There are many algorithms for clustering, each of which has its own definition of “similarity between two data”. There are more than 100 known algorithms for clustering. However, the most common clustering algorithms are:
- Density-Based Methods
- Hierarchical Based Methods
- Partitioning Algorithms
- Grid-based Algorithms
Applications of unsupervised machine learning
Unsupervised machine learning has many applications for which a separate article can be written. However, we intend to briefly explain some of the places where unsupervised machine learning is used.
Data mining is the first step in data analysis that aims to discover knowledge from data. This process includes the use of data visualization tools, static analysis tools, etc. One of the most important data analysis tools, especially for big data, is the unsupervised learning tool in Bigpro1.
Anomaly detection seeks to find data, events or observations that are far from the normal behavior of a data set; It means data that have very different characteristics compared to other data. This can be a technical violation or a prelude to creating a new category.
Text processing in unsupervised learning
In simple words, building predictive models is a statistical technique that predicts the future by using machine learning and data mining and using previous data that is combined with historical information. Predictive models are used almost everywhere; For example, to predict the future purchases of customers of a store or to predict stock prices. Of course, each of these needs accurate and massive data sets.

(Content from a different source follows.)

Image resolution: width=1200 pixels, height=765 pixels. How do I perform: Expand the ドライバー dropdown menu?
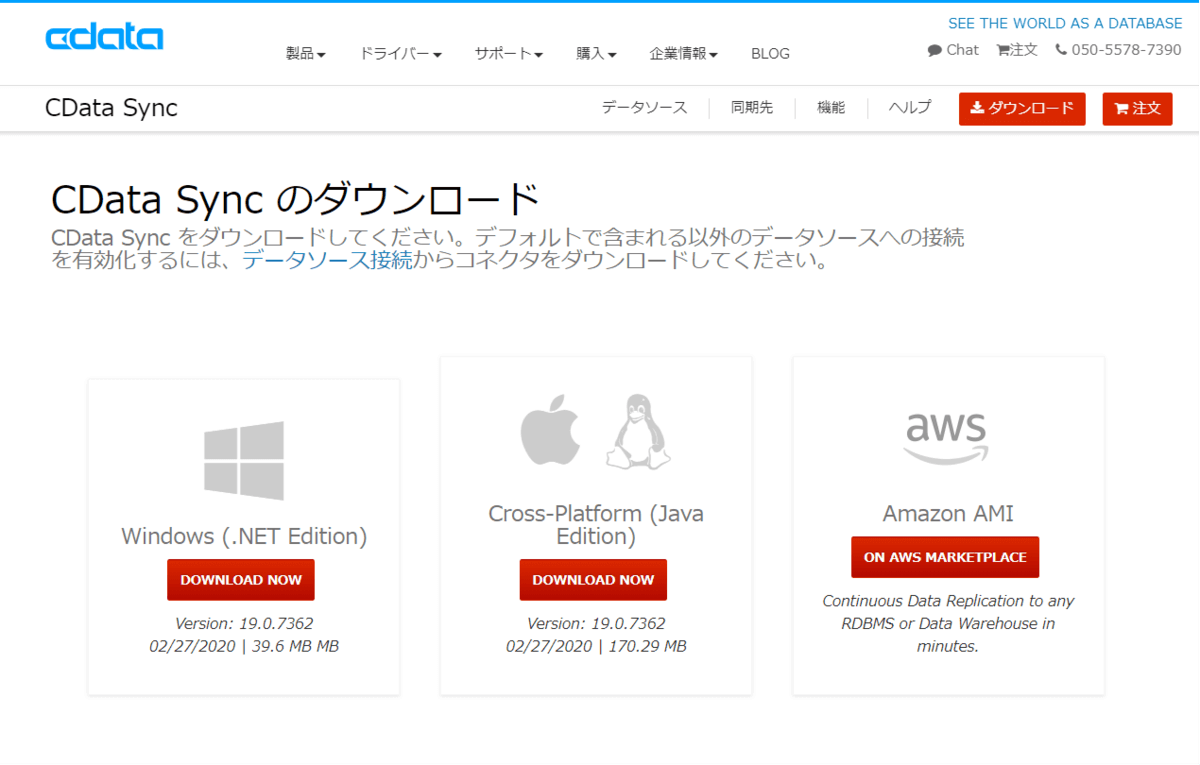pyautogui.click(x=400, y=54)

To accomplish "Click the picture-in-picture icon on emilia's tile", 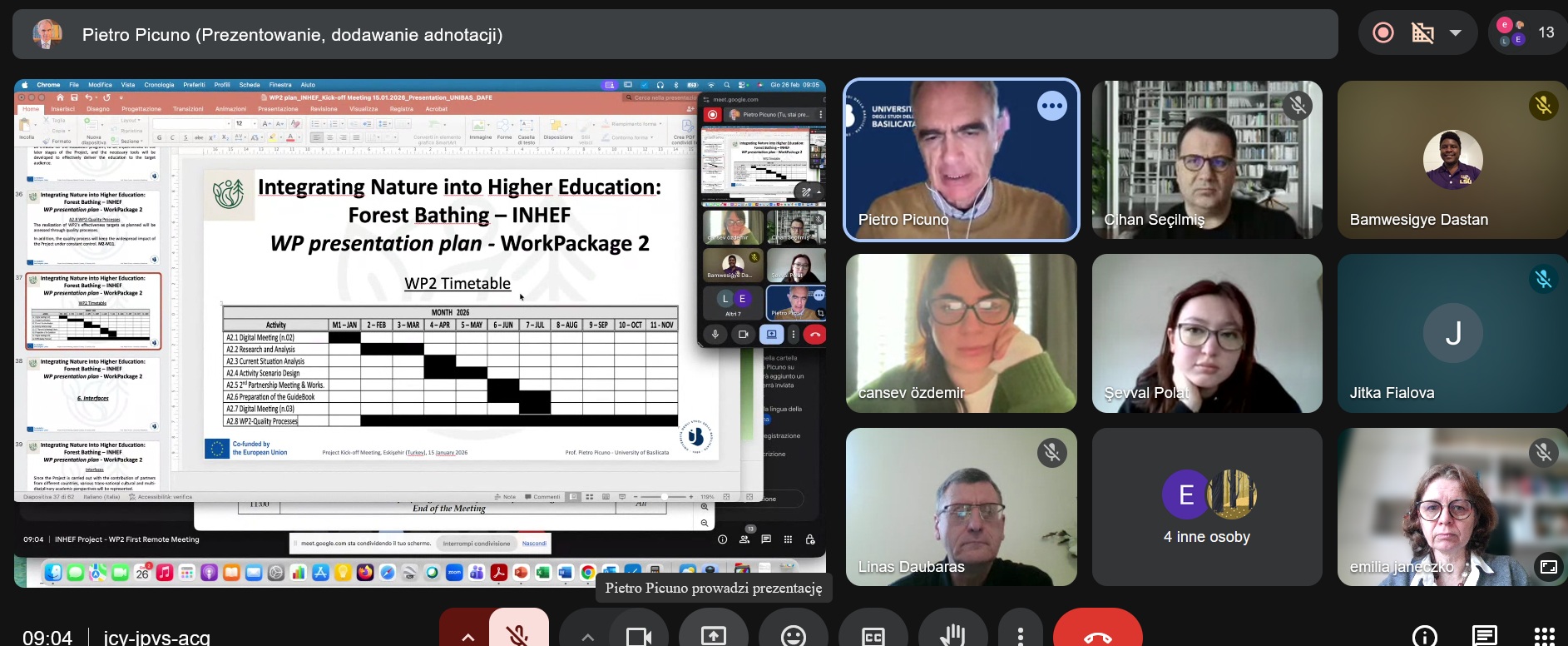I will coord(1548,567).
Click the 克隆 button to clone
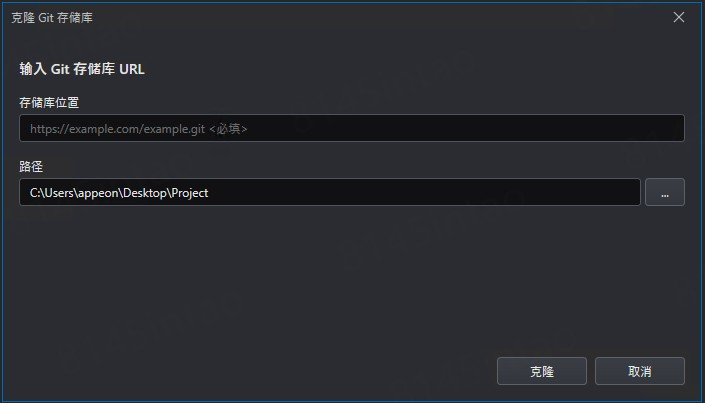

Unsupervised machine learning, which is called by many titles (unsupervised machine learning, unsupervised learning, etc.), is one of the subsets of machine learning that seeks methods for clustering input data. Unlike supervised learning, unsupervised machine learning involves only unlabeled input data that needs to be labeled.
The most common algorithm used in unsupervised learning is clustering. Clustering actually seeks to identify similar data and categorize them. In general, clustering can be divided into hard and soft categories. In the hard way, a data is actually either in a cluster or not. In the soft method, the probability of a data in a cluster is checked.
Since each data can have different characteristics, there are different clustering methods mentioned above. Some applications of unsupervised machine learning include text processing, data mining, anomaly detection, building models to predict new data, etc.